#### Required work:
From the listing below, count the lines that contain the string "agent", then state only that number.

#### Records provided:
══════
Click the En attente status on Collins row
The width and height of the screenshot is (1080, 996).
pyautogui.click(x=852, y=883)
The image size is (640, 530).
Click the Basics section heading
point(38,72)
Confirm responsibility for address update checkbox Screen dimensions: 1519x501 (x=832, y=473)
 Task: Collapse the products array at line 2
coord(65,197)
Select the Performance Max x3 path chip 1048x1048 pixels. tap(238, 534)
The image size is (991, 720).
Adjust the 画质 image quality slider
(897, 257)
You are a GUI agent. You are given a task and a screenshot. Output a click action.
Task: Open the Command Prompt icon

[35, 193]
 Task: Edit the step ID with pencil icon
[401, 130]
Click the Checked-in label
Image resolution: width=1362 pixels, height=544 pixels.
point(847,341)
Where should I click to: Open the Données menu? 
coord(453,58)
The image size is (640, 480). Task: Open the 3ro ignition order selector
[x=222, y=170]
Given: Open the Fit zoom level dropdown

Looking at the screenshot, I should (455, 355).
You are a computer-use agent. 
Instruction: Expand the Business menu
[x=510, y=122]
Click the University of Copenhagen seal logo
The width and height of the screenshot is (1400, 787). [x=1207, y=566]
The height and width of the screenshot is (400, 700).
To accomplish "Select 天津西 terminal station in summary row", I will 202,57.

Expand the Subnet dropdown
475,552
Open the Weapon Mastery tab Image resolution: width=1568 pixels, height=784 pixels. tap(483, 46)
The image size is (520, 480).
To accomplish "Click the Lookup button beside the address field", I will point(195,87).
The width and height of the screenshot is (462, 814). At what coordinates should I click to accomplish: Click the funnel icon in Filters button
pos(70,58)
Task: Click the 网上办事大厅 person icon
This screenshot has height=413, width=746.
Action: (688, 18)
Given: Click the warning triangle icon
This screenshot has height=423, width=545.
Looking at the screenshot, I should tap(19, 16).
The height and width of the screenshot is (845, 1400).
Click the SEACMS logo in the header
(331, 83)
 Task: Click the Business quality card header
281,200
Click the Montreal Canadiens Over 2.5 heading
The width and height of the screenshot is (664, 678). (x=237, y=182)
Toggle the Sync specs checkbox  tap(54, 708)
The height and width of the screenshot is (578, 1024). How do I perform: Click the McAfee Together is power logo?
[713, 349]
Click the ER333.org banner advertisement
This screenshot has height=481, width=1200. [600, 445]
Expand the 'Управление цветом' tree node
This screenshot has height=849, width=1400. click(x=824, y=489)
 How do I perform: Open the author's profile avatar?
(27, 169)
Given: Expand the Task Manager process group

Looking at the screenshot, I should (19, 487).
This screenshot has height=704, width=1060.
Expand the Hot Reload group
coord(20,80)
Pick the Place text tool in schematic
══════
#### Result for this task:
2